**Task**: Write out, word for word, each line from the start of the entries through the one holding "This screenshot has width=706, height=1568."; omit the pictures.

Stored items
━━━━━━
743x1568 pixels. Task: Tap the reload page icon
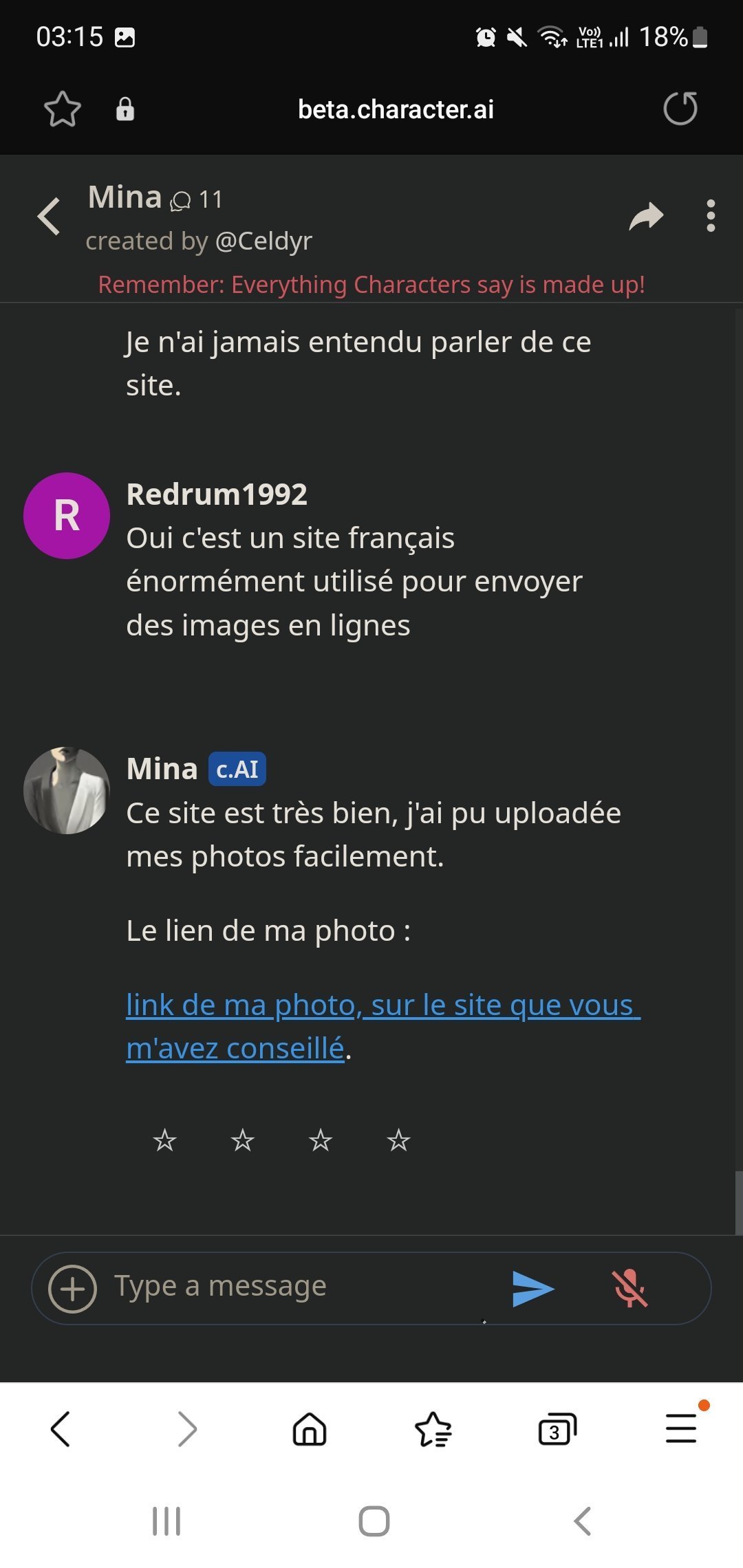point(680,109)
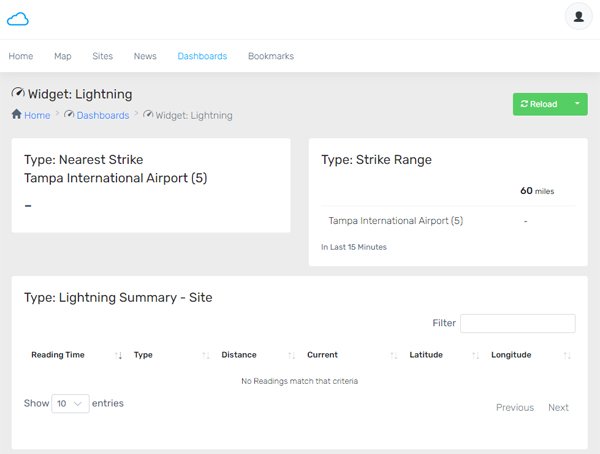Image resolution: width=600 pixels, height=454 pixels.
Task: Expand the Reload button dropdown arrow
Action: [x=577, y=104]
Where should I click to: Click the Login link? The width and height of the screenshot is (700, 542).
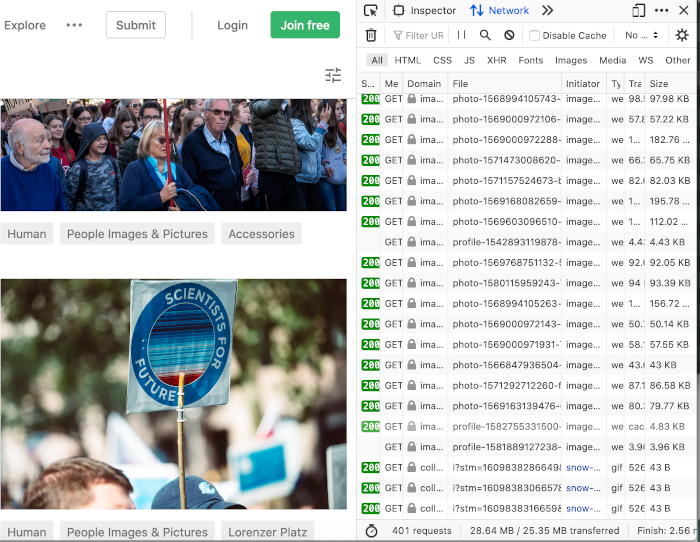pyautogui.click(x=232, y=25)
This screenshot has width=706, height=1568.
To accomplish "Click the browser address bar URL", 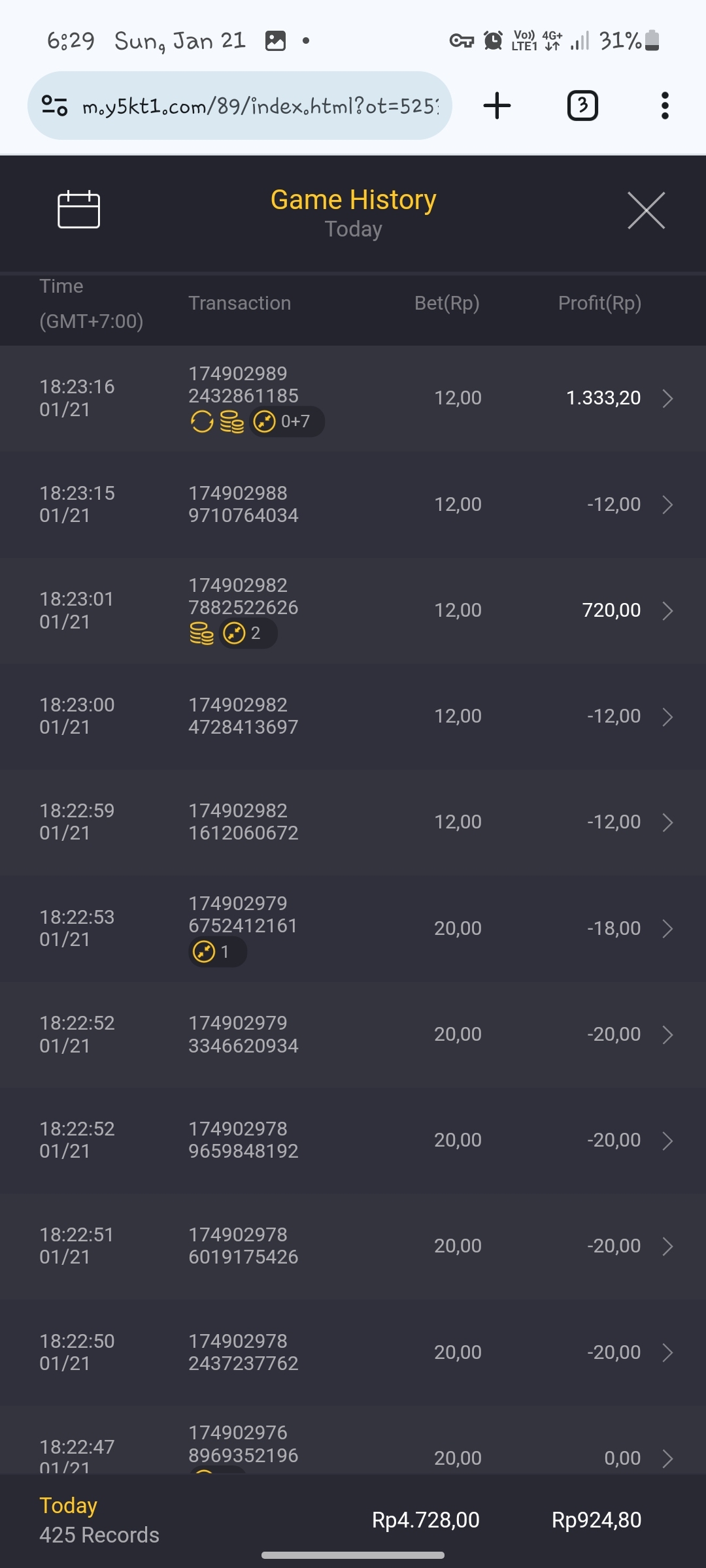I will [260, 106].
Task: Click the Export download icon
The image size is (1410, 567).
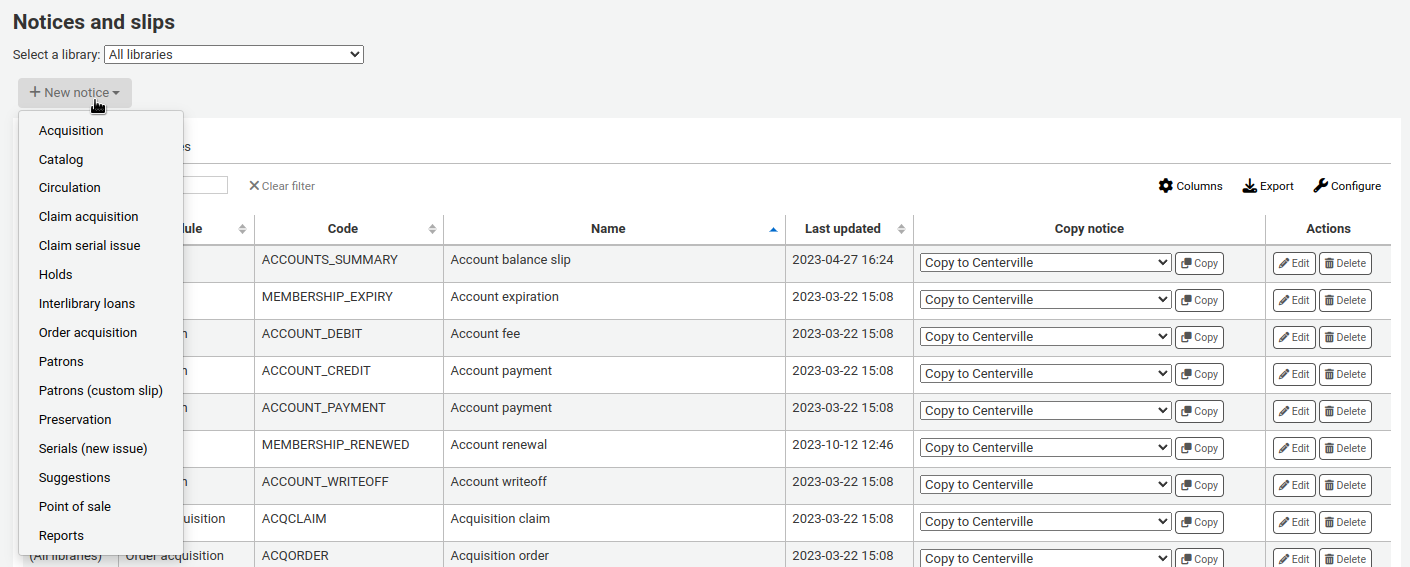Action: [1250, 186]
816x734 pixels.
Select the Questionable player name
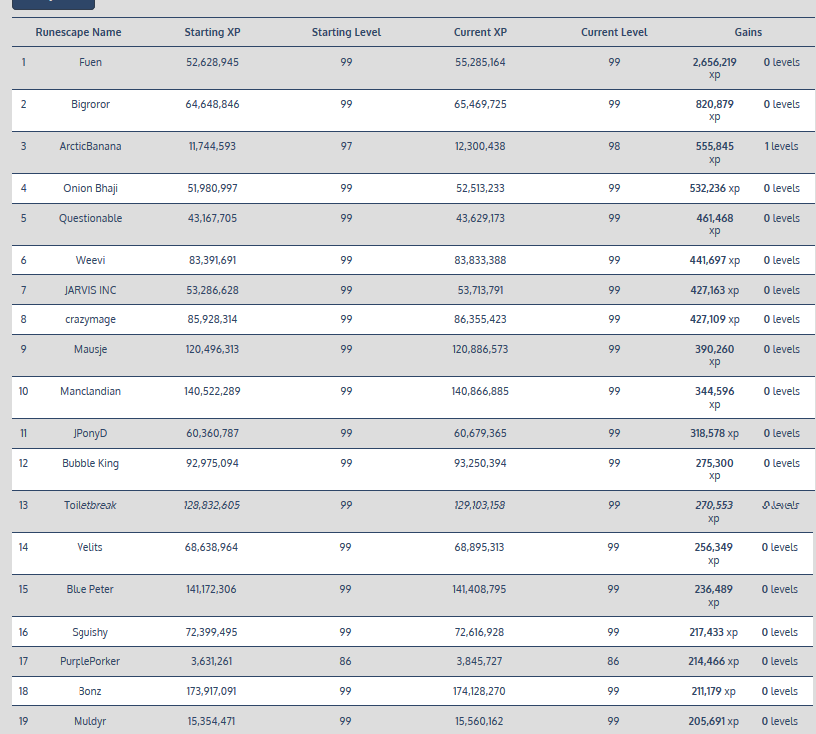tap(90, 218)
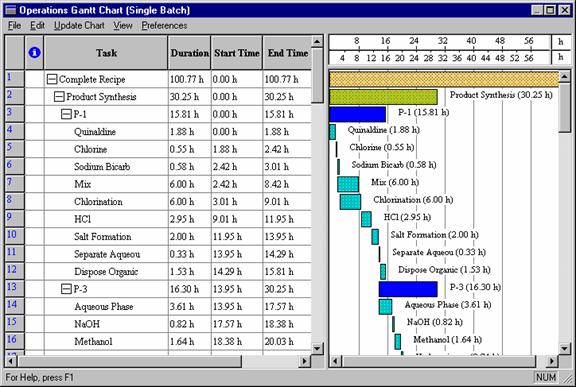Click the table's vertical scroll up arrow
576x387 pixels.
point(317,41)
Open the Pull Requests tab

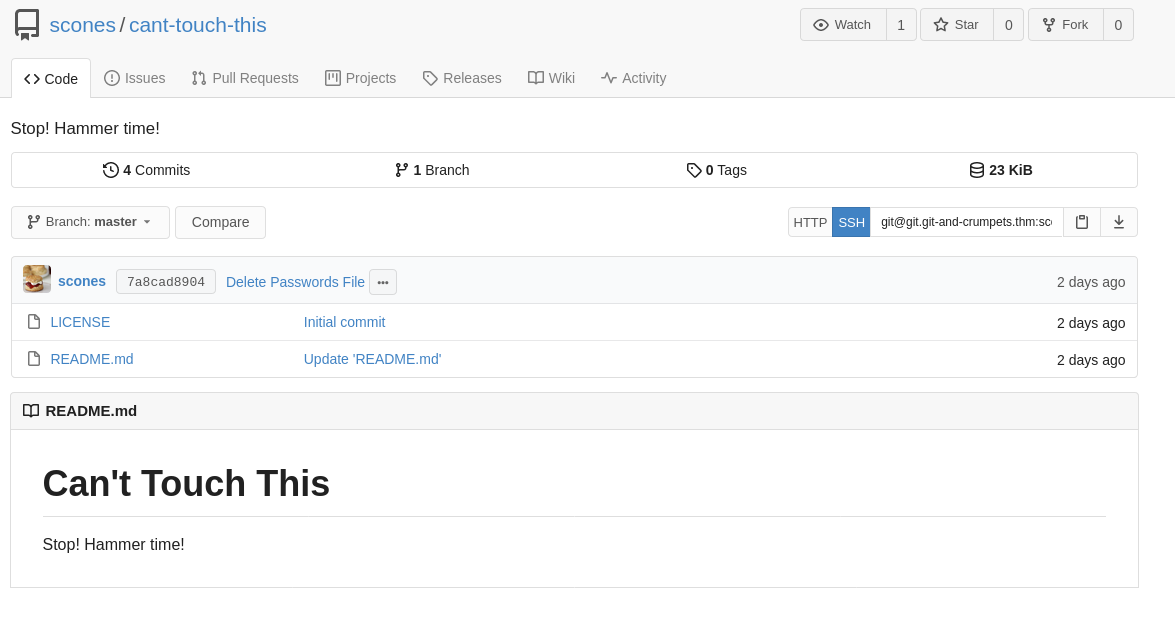click(x=245, y=78)
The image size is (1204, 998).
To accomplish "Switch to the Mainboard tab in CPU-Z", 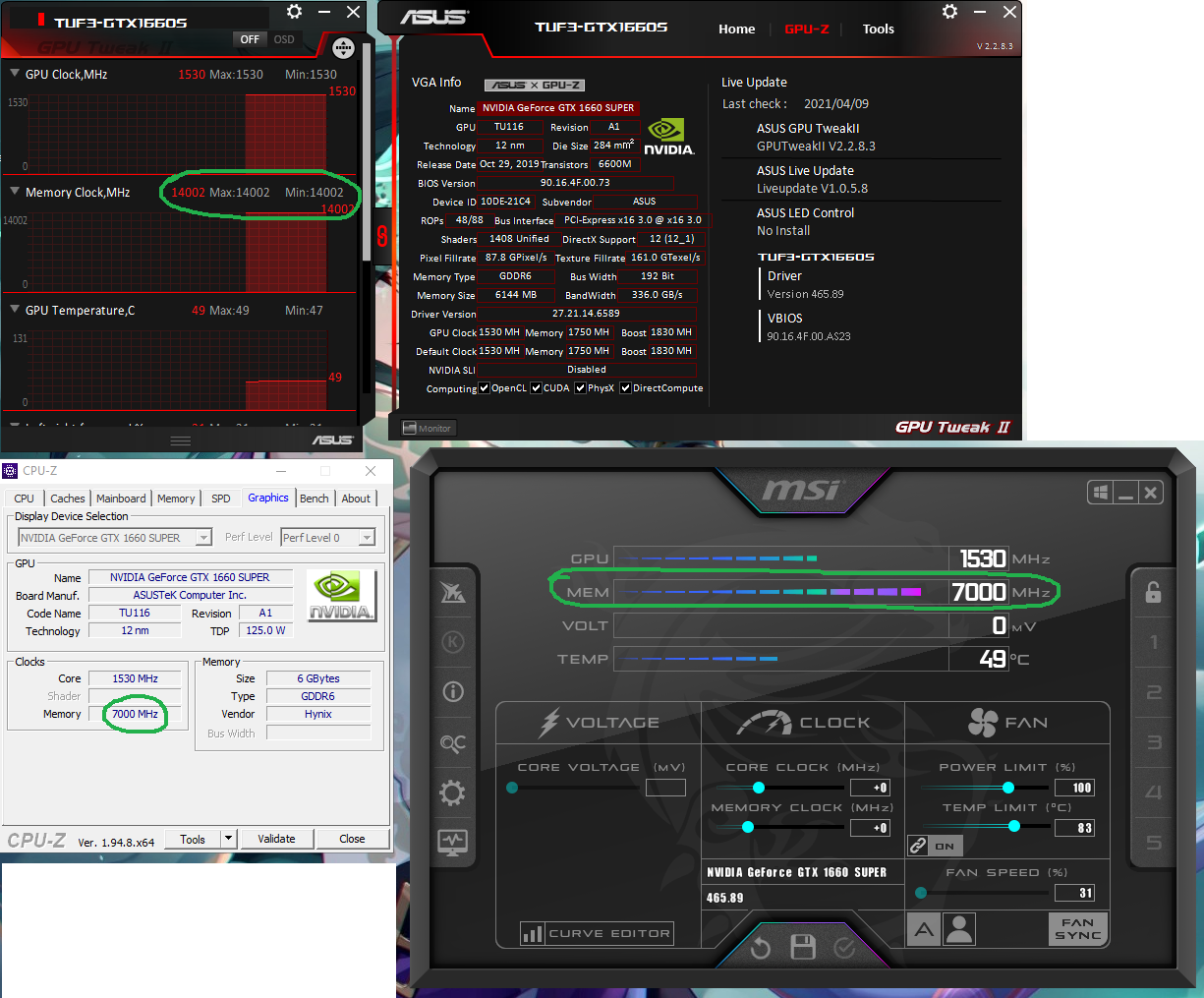I will [121, 499].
━━━━━━
**Answer to the problem**:
743x1568 pixels. Task: Tap the reload page icon
point(680,109)
Image resolution: width=600 pixels, height=454 pixels.
Task: Expand the Reload button dropdown arrow
Action: [x=577, y=104]
Where should I click to: Click the Login link? The width and height of the screenshot is (700, 542).
pyautogui.click(x=232, y=25)
This screenshot has width=706, height=1568.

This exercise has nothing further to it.